# Dask Kubernetes Environment
WARNING
Flows configured with environments are no longer supported. We recommend users transition to using RunConfig instead. See the Flow Configuration and Upgrading Environments to RunConfig documentation for more information.
# Overview
The Dask Kubernetes environment uses the dask-kubernetes library to dynamically spawn Dask clusters on Kubernetes. This environment is intended for use in cases where you do not want a static, long-standing Dask cluster, but would rather have a temporary Dask cluster created for each Flow run. The Dask Kubernetes environment has both low-configuration options to quickly get up and running and the ability to specify completely custom Pod specifications for the Dask scheduler and workers.

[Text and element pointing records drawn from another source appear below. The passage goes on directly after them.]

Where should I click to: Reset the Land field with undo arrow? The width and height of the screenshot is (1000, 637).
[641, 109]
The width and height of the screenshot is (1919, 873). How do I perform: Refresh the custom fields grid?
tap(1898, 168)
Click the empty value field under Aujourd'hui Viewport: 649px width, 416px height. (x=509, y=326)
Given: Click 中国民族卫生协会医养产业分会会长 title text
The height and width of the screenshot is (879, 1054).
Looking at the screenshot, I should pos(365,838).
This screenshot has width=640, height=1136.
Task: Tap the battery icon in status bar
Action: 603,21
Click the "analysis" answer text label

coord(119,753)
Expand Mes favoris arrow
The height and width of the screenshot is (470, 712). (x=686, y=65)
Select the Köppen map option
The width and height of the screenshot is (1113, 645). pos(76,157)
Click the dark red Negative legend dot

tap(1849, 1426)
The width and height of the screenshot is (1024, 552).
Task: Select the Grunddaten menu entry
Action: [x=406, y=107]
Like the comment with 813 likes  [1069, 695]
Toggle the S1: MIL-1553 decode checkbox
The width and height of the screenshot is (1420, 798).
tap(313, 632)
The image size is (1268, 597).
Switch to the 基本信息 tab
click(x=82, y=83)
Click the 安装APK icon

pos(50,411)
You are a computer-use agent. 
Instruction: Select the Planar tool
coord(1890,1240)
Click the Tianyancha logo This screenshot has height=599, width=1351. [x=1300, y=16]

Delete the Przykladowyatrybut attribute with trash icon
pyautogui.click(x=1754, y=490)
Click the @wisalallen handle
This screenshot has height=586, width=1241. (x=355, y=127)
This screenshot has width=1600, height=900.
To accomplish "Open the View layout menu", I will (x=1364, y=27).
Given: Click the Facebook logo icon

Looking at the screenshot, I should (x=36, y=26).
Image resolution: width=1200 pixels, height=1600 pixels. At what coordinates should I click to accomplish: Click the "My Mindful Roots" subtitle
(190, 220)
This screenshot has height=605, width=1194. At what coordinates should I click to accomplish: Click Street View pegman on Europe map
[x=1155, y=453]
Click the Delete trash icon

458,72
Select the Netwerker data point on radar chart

For more information on the Dask Kubernetes environment visit the relevant API documentation.
# Process
# Initialization
Quick Configuration:
The DaskKubernetesEnvironment
can optionally accept two worker-dependent arguments min_workers
and max_workers
. These options set the minimum and maximum number of workers you want to dynamically scale to for your Dask cluster; these default to 1 and 2 workers respectively.
Auto Scaling
If you do not want your Dask cluster to automatically scale the number of workers between the bounds of min_workers
and max_workers
then set the two options to the same value.
Private Registries
When running your flows that are registered with a private container registry, you should either specify the name of an image_pull_secret
on the flow's DaskKubernetesEnvironment
or directly set the imagePullSecrets
on your custom worker/scheduler specs.
Custom Configuration:
The DaskKubernetesEnvironment
also has two optional arguments for loading completely custom scheduler and worker YAML specifications: scheduler_spec_file
and worker_spec_file
. These options should be file paths to YAML files containing the spec. On initialization these files will be loaded and stored in the environment; they will never be sent to Prefect Cloud and will exist only inside your Flow's Docker storage. You may choose to specify only one of these files as both are not required. It is a common use case for users to only specify a worker_spec_file
because when using Dask all execution takes place on the workers.
Providing custom YAML configuration is useful in a lot of cases, especially when you may want to control resource usage, node allocation, RBAC, etc.
YAML Override
If you choose to provide any custom YAML spec files they will take precedence over the quick configuration arguments when creating the Dask cluster.
Image
When using the custom YAML spec files it is recommended that you ensure the image
is the same image name and tag that was built for your Flow on registration. This is to ensure consistency of dependencies for your Flow's execution.
e.g. If you push a Flow's storage as gcr.io/dev/etl-flow:0.1.0
then your custom YAML spec should contain - image: gcr.io/dev/etl-flow:0.1.0
.
# Requirements
The Dask Kubernetes environment requires RBAC to be configured in a way in which it can work with both jobs and pods in its namespace. The Prefect CLI provides a convenient --rbac
flag for automatically attaching this Role and RoleBinding to the Agent deployment YAML.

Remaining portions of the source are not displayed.